İşte o gelişmiş ülkelerden ABD Merkez Bankası başkanı, enflasyondaki yükselişin geçici olduğunu ilan etti. Bu nedenle faiz artırmayacaklarını, bir süre daha bekleyeceklerini söyledi.
Fırsat bu fırsat diyerek bizim de bu argümanı kullanmamız gerektiğini anladık. Ve Merkez Bankası Başkanı dün enflasyonu geçici olarak ilan etti. Açıklamasında asıl olarak çekirdek enflasyona bakmamız gerektiğini söyledi.
Şimdi burada durmamız gerekir. Neden durmamız gerektiği konusunda bir kaç nedenimiz var da o yüzden...
1-) Türkiye’de açıklanan enflasyon ile hissedilen enflasyonun farklı olduğu çok yoğun şekilde tartışılıyor. Acaba açıklanan enflasyon gerçekten düşük mü? ENA Grup Prof. Dr. Veysel Ulusoy önceliğinde bir çalışma sürdürüyor. Mesela o hesaplara göre sadece Ağustos ayı fiyat artışı yüzde 4,06. Ama daha yılın ilk sekiz aylık kısmı için de yüzde 30,39 fiyat artışı olduğunu gösterdiler.
Oysa TÜİK ağustos ayı fiyat artışının sadece yüzde 1,12 ve ilk sekiz aylık fiyat artışının da yüzde 11,65 olduğunu ilan etti.

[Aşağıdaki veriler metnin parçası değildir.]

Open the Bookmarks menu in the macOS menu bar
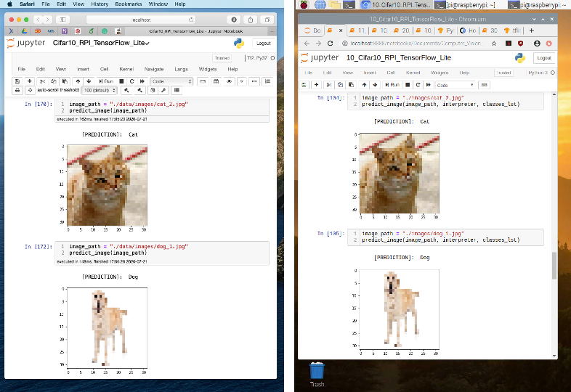 coord(128,4)
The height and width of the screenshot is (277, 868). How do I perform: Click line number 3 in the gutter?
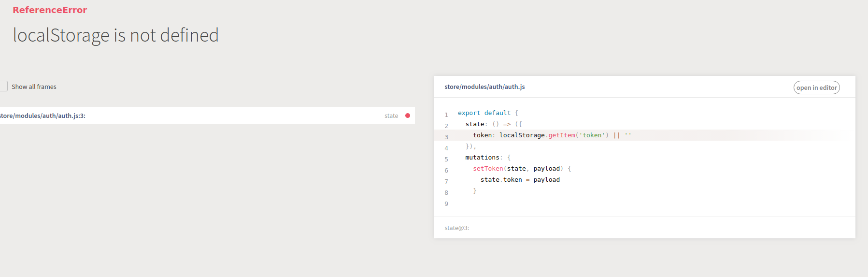click(x=446, y=137)
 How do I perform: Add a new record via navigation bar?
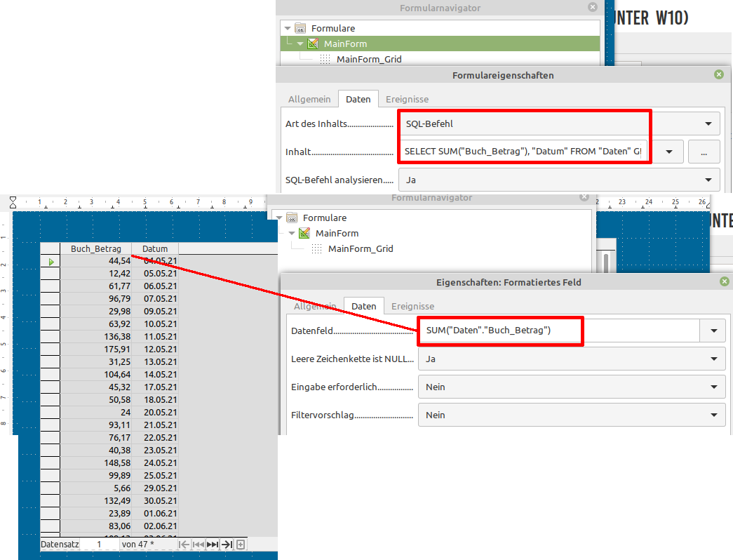(x=241, y=544)
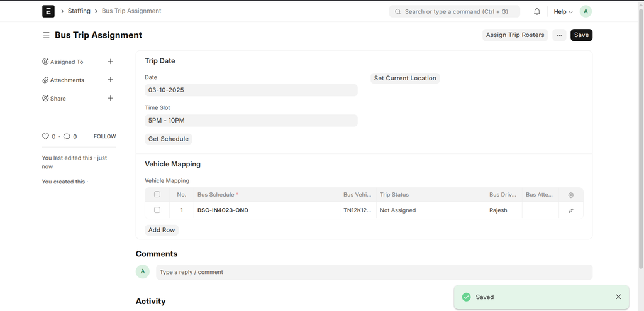This screenshot has height=311, width=644.
Task: Click Assign Trip Rosters button
Action: click(515, 35)
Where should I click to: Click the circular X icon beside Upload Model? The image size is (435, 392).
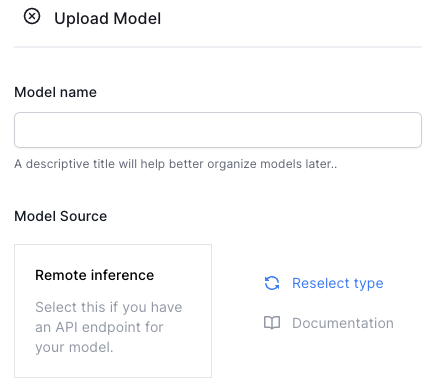click(x=32, y=16)
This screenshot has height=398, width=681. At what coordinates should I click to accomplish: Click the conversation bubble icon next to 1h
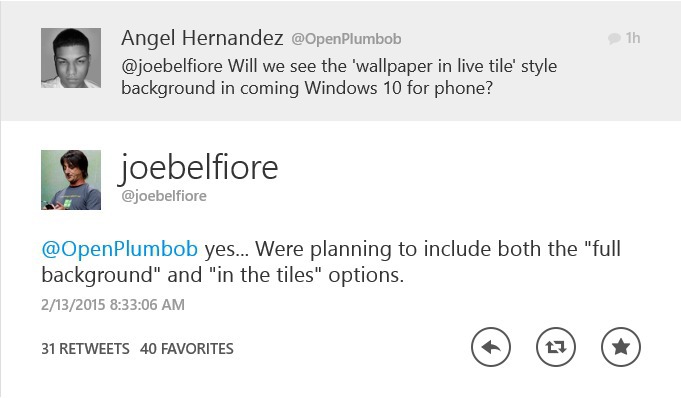coord(614,39)
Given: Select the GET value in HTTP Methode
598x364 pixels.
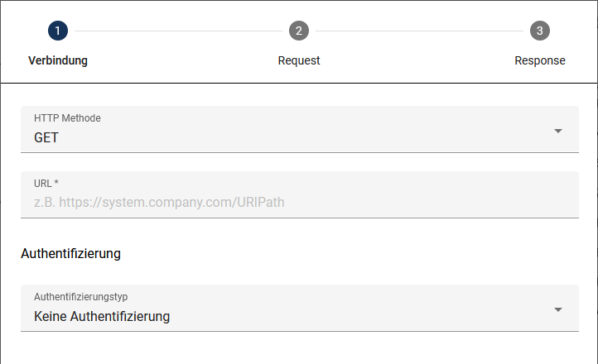Looking at the screenshot, I should tap(46, 137).
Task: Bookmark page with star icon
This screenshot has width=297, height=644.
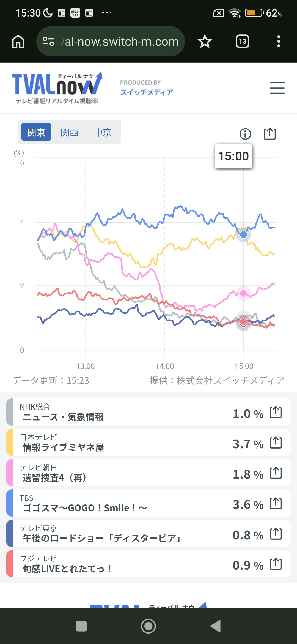Action: point(205,42)
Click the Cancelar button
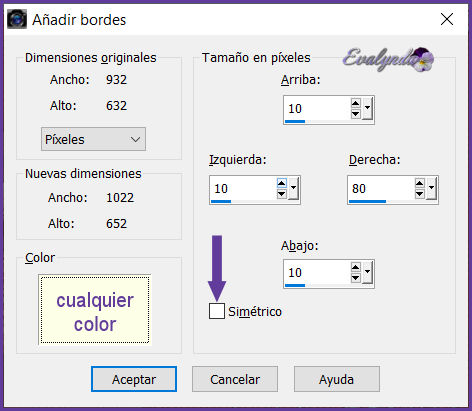 pos(235,379)
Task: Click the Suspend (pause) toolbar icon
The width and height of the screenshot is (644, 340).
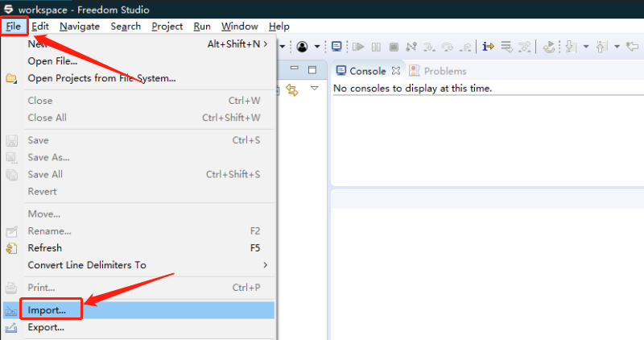Action: pyautogui.click(x=376, y=47)
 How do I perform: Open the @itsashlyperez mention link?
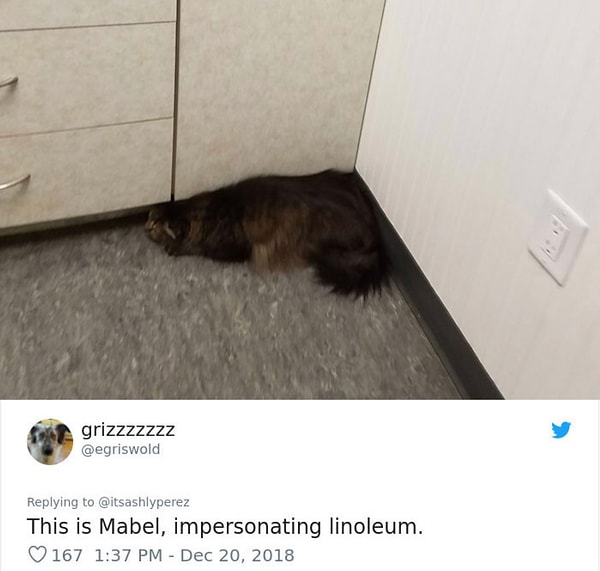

Dikkat ederseniz aradaki fark nerede ise üç kat. Acaba gerçek ne? İşte onu sizlere bırakıyorum.
2-) Bir başka temel nokta ise enflasyonun geçici olup olmadığıdır. Mesela 2017-2021 arası 4 yılın toplam fiyat artışı yüzde 80,7’ye çoktan ulaştı. Ya da 2017 Ekim ayından beri 12 aylık ortalama enflasyon hiç tek haneye düşmedi. 12 aylık ortalamanın ağırlığı şu şekilde;
2018-%12,71
2019-%18,22
2020-%12,40
Ve 2021 ilk sekiz ay %13,98
Bakın bunlar ağırlıklı ortalamalar. Yıllık ortalamada ise 5. yılda çift hane enflasyon yaşamaktayız. Hatta geçen yıl ağustos ayında yıllık enflasyon %11,77 seviyesindeyken şimdi 19,25’e yükseldi bile.
Burada tek bir nokta var: Geçen yıl ekim ayında fiyatlar yüzde 2,13 ve kasım ayında da yüzde 2,30 artış gösterdi. Bu yıl özellikle kasım ayında baz etkisine bağlı bir düşüş bekleniyor. Hatta baz etkisinin aralık ayında da devam etmesi muhtemel...
Şimdi bütün planı sadece bir kaç aylık baz etkisine bağlı enflasyon düşüşüne göre mi hazırlayacağız?
Ya piyasa buna inanmaz ise... İşte o zaman ne olacak?
Acaba yine kendi elimizle yıktığımız piyasaları “bakın şer güçler saldırıyor” diye mi anlatacağız?
Şimdi 3. maddeye geçelim...
3-) Acaba Merkez Bankası’nın sığındığı çekirdek enflasyona durum gerçekten iyiye mi gidiyor?
A harfinden F harfine kadar Merkez Bankası’nın çekirdek enflasyonları var. Sadece C harfli “Enerji, gıda ve alkolsüz içecekler, alkollü içkiler ile tütün ürünleri ve altın hariç TÜFE” seçeneği 16,76 artış oranı ile geride kalmış. Diğer bütün çekirdek enflasyonlar bile yüzde 18-20 aralığında seyrediyor.
Nitekim ana girdi olan enerji fiyatlarındaki artış olsun, gıda fiyatlarındaki artış olsun fiyat baskısının hızla sürdüğünü göstermektedir.
Ortada henüz durağan bir ekonomi ve maliyet baskısını azaltacak bir iyileşme görülmüyor. O zaman asıl soruyu soralım: Bu çekirdeği kim patlattı?